Isner souhaiterait que les joueurs accumulent des points pour le tournoi olympique. Il admet par contre que les points offerts il y a quatre ans à Londres n'étaient pas suffisants. Novak Djokovic et d'autres joueurs sont d'accord avec lui.

Contrairement aux quatre derniers Jeux d'été, les joueurs ne pourront pas améliorer leur classement à Rio, comme ils le pourront avec les tournois disputés en même temps : Isner, par exemple, sera à Atlanta.

«Les joueurs sont travailleurs autonomes et ils peuvent bâtir leur horaire comme bon leur semble, a déclaré le président exécutif de l'ATP, Chris Kermode. Les points de classement sont une bonne monnaie d'échange pour nous. Le circuit repose un peu là-dessus. Et les JO représentent un défi additionnel au niveau de l'horaire.»

Kermode a ajouté que l'ATP et la Fédération internationale de tennis (ITF) - qui supervise le tennis aux Jeux - ont discuté de la possibilité d'attribuer des points aux tournois olympiques.

«Le consensus entre les joueurs et les tournois de l'ATP a été de ne pas en donner, a indiqué Kermode. La philosophie olympique est de jouer pour votre pays, pour une médaille.»

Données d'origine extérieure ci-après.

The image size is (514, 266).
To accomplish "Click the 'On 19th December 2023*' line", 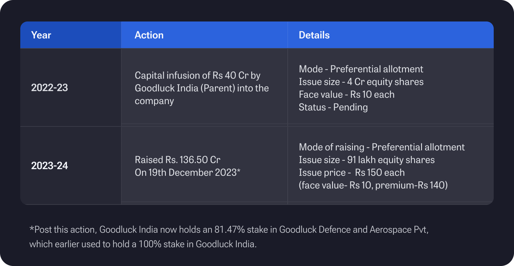I will coord(187,172).
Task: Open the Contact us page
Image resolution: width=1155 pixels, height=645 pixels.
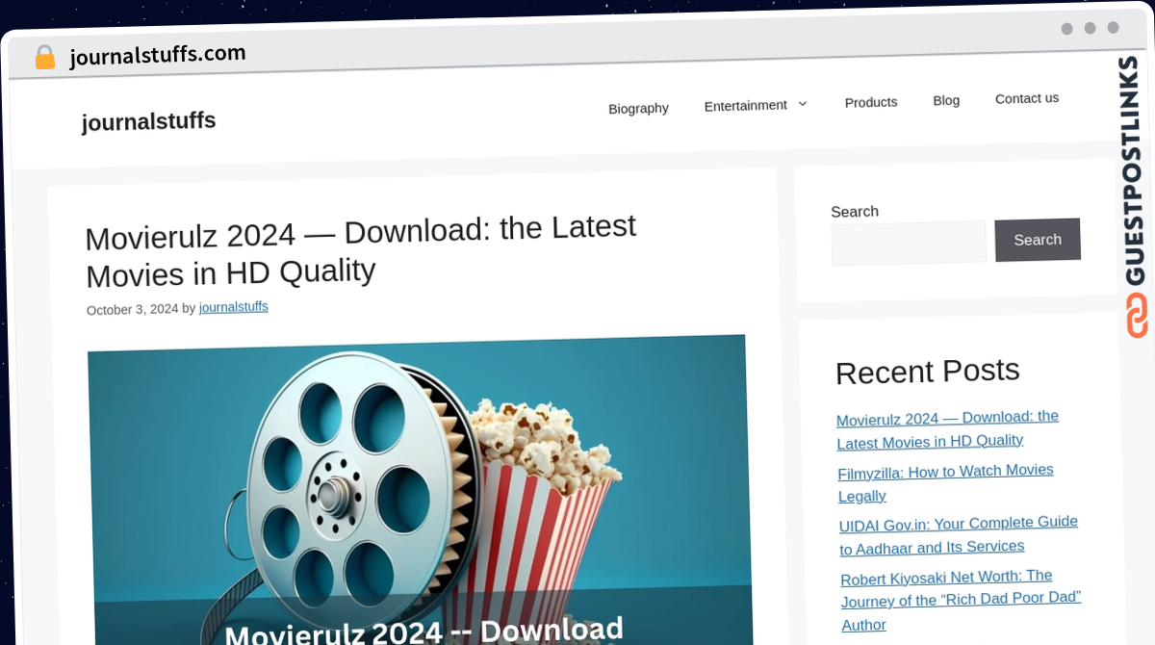Action: tap(1027, 98)
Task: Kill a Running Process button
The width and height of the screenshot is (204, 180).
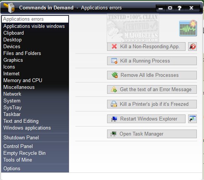Action: coord(152,61)
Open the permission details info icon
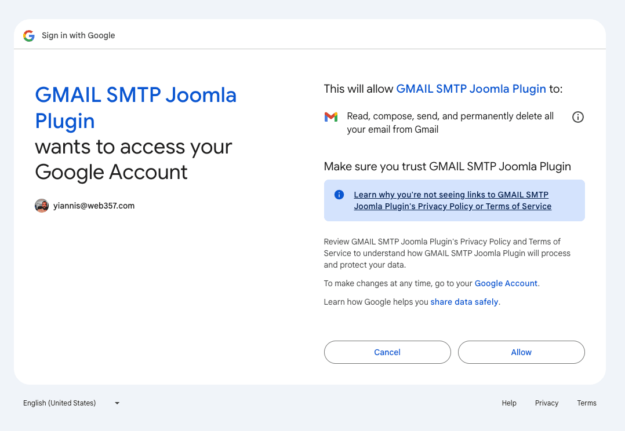The image size is (625, 431). 577,117
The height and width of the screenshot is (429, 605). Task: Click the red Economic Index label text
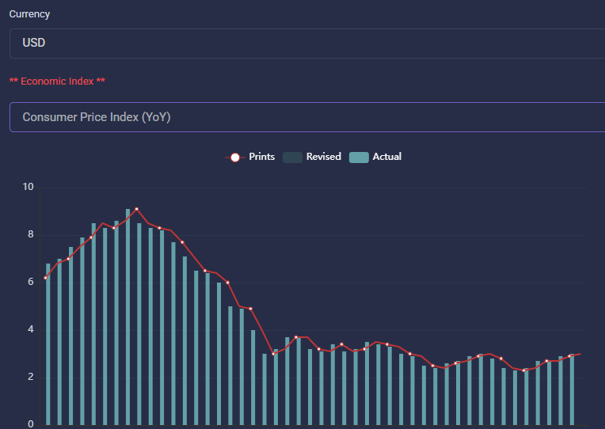pyautogui.click(x=57, y=82)
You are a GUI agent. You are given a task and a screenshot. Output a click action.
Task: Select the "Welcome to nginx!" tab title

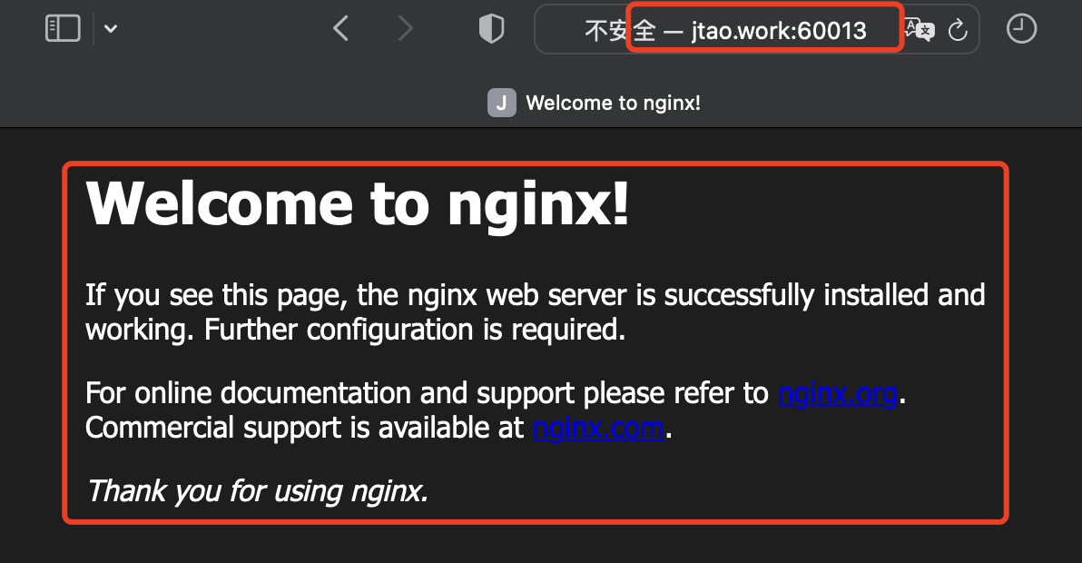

Un sentiment partagé par Simon et la WTA.

Le président de l'ITF, David Haggerty, s'est toutefois déclaré ouvert au retour des points pour les JO de 2020, à Tokyo.

«Il y a des arguments valables des deux côtés, a admis Haggerty. Mais le plus important, c'est que nous soyons ouverts et prêts à écouter ce que les joueurs veulent.»

D'autres raisons évoquées pour ne pas prendre part au tournoi sont les occasions de récolter des primes de participation dans d'autres événements, la difficulté d'aspirer à une médaille avec la présence du no 1 Djokovic, du médaillé d'or en titre, Andy Murray, du vainqueur de 17 tournois du grand chelem Roger Federer et, s'il est remis d'une blessure au poignet, du médaillé d'or en 2008, Rafael Nadal.

Mais pour certains joueurs, rien de tout cela n'est valable. Comme le dit l'Américain Jack Sock, classé 26e, «c'est sur ta liste de choses à faire dans ta vie depuis que tu es tout petit».